So what exactly transpired over the last couple of months? Essentially several short term events impacted price movement. The first thing that happened was the value of the U.S. dollar declined by 6 percent from its high. Keep in mind that when the dollar drops, products manufactured or produced by American companies are cheaper when they’re exported to other countries and markets assume this competitive advantage will lead to higher profits.

The reason the dollar slumped is two-fold. First, Federal Reserve Chairwoman Janet Yellen acknowledged that the economy is not growing, and on that news the market discounted her willingness to raise interest rates. As you likely surmised by now, lower interest rates make our currency less valuable and increases the present value of future cash-flow.

graph21The second reason is that both Japan and the European Union have been making gargantuan attempts to stimulate growth by hook, crook or public policy, which to some might sound redundant. They believe that massive amounts of stimulus (i.e. Quantitative Easing 1, 2 & 3) would reduce the value of their currency and promote inflation, now forecasted to be .2 percent in 2016 in Europe.

It’s a great idea, except the exact opposite happened – the Yen and the Euro both got stronger because the markets have lost faith in their central banks’ ability to solve macro-economic problems. When their currencies went up, ours went down, even though they now offer negative interest rates. This is the sort of thing that happens when man messes with nature.

Historically, the average market cap for the S&P 500 is 53 percent of our GDP; currently is at 99 percent. In other words, this metric is twice as expensive as its normal benchmark. Should we account for the global nature of corporate revenues, we would have to add the entire Japanese and Chinese economy to bring it into balance.

* _Provided data_
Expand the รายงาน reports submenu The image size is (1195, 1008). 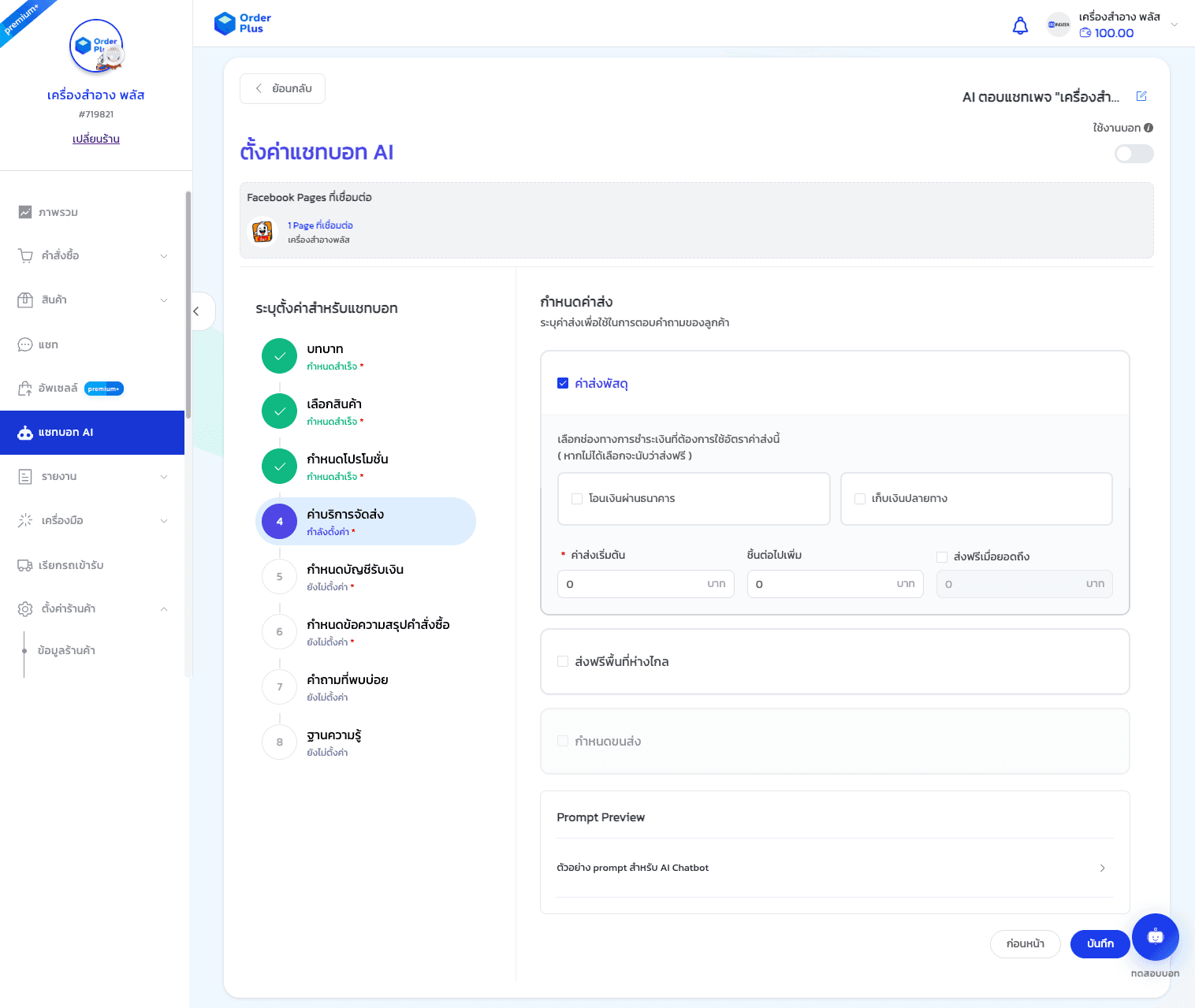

* _Stated problem 1_
Answer these from the market commentary:
(a) By what percentage did the value of the U.S. dollar decline from its high?
(b) What inflation rate is forecast for Europe in 2016?
(c) Historically, what is the average market cap of the S&P 500 as a percentage of U.S. GDP?
* _Stated problem 2_
Transcribe the market commentary between "graph21The second reason" and "2016 in Europe.", inclusive.

* _Result 1_
(a) 6 percent
(b) .2 percent
(c) 53 percent

* _Result 2_
graph21The second reason is that both Japan and the European Union have been making gargantuan attempts to stimulate growth by hook, crook or public policy, which to some might sound redundant. They believe that massive amounts of stimulus (i.e. Quantitative Easing 1, 2 & 3) would reduce the value of their currency and promote inflation, now forecasted to be .2 percent in 2016 in Europe.